» Directions for this task
Could you set down exactly the lines in the records below between the line holding "This screenshot has width=1643, height=831." and the line holding "You are a computer-use agent. Image", inclusive?

···

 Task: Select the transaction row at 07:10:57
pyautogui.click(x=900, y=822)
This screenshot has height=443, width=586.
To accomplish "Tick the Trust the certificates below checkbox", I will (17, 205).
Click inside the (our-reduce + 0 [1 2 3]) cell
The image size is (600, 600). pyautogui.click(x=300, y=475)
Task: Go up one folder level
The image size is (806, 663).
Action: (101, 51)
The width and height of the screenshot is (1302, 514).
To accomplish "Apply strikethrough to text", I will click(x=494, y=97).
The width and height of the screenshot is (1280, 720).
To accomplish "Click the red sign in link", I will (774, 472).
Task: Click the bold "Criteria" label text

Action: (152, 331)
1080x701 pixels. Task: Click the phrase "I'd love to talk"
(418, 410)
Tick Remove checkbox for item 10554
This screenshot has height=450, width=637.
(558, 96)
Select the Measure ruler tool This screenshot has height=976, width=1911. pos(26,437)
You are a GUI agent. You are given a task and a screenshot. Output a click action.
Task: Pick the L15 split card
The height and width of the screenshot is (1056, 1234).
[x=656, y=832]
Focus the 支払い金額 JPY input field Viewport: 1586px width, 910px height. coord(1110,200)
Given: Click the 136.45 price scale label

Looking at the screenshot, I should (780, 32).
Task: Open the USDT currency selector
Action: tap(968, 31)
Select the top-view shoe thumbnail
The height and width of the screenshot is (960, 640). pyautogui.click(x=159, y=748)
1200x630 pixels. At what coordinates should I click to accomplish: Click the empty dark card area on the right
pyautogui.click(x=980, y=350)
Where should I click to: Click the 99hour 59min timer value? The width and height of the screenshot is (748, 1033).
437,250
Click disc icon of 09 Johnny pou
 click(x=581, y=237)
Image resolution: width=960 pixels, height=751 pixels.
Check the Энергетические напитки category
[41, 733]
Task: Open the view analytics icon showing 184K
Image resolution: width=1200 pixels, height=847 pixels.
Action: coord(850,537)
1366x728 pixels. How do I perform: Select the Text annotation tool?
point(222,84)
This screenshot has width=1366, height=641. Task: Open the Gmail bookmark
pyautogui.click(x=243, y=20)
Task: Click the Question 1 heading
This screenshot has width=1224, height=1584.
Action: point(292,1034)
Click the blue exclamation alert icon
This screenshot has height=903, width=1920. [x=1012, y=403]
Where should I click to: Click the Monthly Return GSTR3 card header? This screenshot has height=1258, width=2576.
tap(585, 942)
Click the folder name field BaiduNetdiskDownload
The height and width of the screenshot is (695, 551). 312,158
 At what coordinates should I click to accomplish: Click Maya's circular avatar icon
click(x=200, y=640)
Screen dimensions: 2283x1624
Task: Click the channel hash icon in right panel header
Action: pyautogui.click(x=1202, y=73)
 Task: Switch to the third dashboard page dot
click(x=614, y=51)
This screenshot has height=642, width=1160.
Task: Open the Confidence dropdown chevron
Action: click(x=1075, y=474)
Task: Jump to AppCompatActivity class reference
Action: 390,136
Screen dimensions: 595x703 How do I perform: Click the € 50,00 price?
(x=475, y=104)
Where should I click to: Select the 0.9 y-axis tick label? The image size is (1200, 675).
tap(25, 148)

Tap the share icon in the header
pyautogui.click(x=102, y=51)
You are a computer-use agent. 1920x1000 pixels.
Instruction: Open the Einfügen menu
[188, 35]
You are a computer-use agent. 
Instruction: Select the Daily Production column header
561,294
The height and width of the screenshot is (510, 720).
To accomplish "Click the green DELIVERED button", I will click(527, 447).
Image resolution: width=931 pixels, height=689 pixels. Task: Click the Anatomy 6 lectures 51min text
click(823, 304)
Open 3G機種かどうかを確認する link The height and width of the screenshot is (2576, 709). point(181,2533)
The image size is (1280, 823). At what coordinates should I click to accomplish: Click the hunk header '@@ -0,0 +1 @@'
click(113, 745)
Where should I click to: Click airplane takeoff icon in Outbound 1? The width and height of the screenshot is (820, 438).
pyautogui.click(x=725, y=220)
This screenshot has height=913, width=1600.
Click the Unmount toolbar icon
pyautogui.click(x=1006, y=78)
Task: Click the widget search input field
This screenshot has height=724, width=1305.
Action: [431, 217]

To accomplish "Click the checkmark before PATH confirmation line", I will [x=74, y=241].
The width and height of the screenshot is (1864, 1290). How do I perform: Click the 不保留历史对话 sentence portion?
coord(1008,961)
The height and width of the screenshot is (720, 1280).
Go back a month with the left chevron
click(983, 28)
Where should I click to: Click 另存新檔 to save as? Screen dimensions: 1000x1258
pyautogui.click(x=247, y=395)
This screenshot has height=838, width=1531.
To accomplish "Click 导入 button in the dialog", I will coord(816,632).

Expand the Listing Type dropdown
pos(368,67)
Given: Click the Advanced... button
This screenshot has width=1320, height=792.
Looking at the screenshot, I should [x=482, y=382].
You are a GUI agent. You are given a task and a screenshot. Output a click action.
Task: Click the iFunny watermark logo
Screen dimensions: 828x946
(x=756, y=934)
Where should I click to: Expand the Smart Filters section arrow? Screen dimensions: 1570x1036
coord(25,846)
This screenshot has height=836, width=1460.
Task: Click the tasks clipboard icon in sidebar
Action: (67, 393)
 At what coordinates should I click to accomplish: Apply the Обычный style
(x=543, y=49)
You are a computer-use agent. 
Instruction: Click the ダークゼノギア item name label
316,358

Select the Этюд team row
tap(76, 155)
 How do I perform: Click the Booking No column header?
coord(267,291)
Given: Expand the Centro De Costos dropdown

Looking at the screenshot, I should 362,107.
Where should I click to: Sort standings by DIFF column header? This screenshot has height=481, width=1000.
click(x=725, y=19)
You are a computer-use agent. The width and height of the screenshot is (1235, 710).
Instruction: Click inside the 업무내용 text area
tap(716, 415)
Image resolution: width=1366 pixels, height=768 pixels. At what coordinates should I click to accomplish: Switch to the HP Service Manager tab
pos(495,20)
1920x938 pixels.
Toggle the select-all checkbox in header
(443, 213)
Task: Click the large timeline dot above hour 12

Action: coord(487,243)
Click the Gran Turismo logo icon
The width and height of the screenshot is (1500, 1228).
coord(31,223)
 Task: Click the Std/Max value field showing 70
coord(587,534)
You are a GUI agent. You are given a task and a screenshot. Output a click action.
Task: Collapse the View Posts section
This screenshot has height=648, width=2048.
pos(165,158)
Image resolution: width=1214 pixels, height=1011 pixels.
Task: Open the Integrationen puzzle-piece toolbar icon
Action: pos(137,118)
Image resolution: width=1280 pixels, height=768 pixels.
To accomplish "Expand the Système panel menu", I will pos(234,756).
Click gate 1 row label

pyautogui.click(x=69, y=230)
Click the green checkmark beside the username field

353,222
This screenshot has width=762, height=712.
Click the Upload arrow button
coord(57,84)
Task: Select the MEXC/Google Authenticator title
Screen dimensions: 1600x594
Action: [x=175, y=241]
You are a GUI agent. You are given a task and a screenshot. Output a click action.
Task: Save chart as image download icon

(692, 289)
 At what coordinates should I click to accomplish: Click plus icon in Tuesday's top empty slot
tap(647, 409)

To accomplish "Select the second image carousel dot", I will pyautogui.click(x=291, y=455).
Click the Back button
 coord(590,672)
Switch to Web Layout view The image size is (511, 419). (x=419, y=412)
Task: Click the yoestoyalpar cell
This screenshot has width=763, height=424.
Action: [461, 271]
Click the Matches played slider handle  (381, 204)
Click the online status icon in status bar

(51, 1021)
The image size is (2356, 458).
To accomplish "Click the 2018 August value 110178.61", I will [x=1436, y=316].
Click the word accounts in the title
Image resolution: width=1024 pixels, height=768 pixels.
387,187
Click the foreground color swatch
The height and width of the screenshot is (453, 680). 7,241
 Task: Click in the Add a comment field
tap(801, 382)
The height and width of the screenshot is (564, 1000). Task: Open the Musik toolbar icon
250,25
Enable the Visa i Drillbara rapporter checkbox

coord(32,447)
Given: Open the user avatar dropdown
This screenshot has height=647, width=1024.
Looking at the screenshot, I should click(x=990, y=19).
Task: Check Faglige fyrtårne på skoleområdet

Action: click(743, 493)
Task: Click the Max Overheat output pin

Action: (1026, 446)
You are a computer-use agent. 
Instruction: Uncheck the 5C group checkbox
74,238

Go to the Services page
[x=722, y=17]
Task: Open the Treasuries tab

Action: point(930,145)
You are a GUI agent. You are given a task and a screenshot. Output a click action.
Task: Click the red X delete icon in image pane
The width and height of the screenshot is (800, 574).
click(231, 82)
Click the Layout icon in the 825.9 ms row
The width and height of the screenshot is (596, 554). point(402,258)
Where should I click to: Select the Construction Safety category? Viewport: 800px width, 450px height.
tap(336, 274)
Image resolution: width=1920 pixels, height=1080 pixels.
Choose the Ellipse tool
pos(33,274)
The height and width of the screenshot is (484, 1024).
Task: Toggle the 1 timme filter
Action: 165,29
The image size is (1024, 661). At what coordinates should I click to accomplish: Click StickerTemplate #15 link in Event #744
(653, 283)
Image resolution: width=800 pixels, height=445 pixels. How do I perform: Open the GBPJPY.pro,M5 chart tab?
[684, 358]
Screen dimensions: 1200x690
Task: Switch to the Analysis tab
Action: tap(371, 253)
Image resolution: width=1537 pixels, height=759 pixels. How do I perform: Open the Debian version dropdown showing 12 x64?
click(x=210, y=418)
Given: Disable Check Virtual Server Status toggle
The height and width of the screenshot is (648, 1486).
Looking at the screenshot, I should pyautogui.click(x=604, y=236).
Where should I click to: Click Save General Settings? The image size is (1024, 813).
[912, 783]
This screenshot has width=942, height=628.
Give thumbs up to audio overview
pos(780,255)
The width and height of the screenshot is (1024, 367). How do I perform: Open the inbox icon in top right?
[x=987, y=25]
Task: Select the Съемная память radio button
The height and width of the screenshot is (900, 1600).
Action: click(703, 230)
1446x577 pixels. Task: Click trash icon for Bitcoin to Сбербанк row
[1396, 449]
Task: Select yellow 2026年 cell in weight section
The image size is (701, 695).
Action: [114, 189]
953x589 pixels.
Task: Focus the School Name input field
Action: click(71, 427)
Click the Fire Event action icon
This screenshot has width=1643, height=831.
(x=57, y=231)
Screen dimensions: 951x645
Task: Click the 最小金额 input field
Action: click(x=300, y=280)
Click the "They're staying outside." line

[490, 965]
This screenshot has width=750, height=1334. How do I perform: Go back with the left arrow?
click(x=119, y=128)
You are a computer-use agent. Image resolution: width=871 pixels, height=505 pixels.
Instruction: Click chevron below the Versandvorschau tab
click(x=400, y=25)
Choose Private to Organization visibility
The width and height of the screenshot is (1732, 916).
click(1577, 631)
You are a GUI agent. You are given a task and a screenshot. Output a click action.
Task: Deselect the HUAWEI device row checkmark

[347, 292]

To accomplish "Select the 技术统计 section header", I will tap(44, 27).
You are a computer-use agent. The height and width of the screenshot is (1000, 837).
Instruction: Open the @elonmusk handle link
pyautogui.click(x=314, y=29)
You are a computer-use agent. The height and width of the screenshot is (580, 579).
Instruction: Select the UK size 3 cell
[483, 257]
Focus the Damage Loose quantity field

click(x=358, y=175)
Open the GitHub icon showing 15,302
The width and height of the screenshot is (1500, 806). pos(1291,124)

···

» Response
This screenshot has width=1643, height=831.
(x=57, y=231)
Screen dimensions: 951x645
Task: Click the 最小金额 input field
Action: click(x=300, y=280)
Click the "They're staying outside." line

[490, 965]
This screenshot has width=750, height=1334. How do I perform: Go back with the left arrow?
click(x=119, y=128)
You are a computer-use agent. Image resolution: width=871 pixels, height=505 pixels.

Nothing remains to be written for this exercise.